I’m typing from my phone, so please excuse any typos.

Throughout my teenage and college years (ages 12–22), I struggled with depression and anxiety and often felt like I didn’t truly belong in my family. My brothers (25 and 22) played sports, and much of our family life revolved around their games, tournaments, and activities. As a result, I frequently missed out on experiences that aligned with my own interests or chances to spend time with friends.

Being the only girl, I didn’t have anyone to confide in about those feelings. And now, as an adult, I still often feel like an outsider in my own family. My brother (25) has a great job and frequently gives gifts, and when I try to express my hurt or dissatisfaction, my parents often remind me of those gifts, as if they outweigh the underlying issues.

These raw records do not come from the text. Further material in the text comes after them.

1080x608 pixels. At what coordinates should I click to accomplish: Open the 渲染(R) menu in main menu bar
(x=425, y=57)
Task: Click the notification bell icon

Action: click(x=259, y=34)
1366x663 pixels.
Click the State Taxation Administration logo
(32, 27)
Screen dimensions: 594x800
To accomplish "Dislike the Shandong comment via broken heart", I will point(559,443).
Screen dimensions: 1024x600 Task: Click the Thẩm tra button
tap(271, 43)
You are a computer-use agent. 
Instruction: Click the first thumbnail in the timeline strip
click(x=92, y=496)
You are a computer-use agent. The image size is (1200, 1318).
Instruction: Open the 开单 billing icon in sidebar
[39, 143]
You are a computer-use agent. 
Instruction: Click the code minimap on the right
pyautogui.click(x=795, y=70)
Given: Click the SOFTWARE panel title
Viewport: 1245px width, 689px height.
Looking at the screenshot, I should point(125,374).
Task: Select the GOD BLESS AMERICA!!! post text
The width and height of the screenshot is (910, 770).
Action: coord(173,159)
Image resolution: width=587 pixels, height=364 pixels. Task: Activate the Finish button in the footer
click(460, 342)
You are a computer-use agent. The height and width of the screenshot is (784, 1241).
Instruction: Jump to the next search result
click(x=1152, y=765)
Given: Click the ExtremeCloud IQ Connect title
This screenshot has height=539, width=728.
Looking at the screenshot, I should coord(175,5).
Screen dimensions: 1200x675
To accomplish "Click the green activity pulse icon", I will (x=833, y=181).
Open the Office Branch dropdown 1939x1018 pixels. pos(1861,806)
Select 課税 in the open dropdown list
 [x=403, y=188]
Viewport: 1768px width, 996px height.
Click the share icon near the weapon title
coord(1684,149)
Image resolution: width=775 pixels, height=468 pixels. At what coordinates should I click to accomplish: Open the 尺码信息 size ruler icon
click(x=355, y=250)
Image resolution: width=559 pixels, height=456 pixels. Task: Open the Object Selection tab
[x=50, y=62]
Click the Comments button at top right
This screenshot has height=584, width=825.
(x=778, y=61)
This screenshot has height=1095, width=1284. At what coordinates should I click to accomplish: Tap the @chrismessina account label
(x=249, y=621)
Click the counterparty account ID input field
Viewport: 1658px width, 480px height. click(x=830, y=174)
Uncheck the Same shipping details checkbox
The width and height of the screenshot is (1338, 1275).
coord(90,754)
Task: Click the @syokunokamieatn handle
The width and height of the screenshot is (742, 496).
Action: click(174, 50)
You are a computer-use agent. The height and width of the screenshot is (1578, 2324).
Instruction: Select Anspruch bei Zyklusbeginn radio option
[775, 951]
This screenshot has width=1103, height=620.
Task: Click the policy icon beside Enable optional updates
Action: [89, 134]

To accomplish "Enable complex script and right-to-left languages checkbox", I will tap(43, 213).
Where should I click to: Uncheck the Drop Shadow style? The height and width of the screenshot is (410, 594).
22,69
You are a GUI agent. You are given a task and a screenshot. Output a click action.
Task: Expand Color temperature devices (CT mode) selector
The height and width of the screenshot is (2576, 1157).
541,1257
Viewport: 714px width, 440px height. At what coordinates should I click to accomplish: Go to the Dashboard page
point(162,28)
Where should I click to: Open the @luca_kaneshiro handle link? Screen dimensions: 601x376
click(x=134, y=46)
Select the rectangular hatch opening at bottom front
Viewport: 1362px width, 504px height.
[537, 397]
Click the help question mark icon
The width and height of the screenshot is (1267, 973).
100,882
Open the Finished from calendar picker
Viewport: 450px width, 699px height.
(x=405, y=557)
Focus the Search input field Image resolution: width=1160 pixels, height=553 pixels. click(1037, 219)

I’m usually the last to know about family gatherings, if I’m told at all. My parents and brothers will plan cookouts or events and not inform me, even though I’ve made it clear that I value being included and appreciate advance notice (something I always try to offer them as well).

I know I’m rambling, but I just feel really isolated from my family and I don’t know what to do or how to address it. I’ve felt this way since I was a kid. Whenever I tried to talk to my parents about it, the response was usually: “What about everything I do for you? What about the things I’ve bought you?”

TL;DR: I feel excluded by my family, and I’ve felt this way for a long time.

Comments

  1. Professional-Gear-79 Avatar

    Hey there.

    Same situation, flip flopped. Only male with an older sister and a twin sister. Middle child, hah.

    I personally gave up trying to appease my parents, I moved back in with them and talk with them regularly, but no longer try to win them over, show my siblings up, etc. When guests come over, my family talks in circles about what my siblings are doing, and they can barely explain what I do (when they do, it’s what my job was 5 years ago actually, haha!).

    “When your family shuts the door, your friends open a window.”.

    Solid friends helped me feel like I belonged, and that sense of belonging from them superseded the compulsory need that I used to wish my parents had for me. Good friends will lift you up and feel like family, bad friends will make you feel like your family. Find the distinction.

    Have your siblings mentioned the clear favoritism in the past or are they oblivious? Can’t be ignorant of the fact that one day your parents will need you, and how they treat you today will reflect your presence in the future.

  2. cynzthin Avatar

    Guess who doesn’t have to be the one caring for them in their old age! Although they and your brothers will definitely expect it.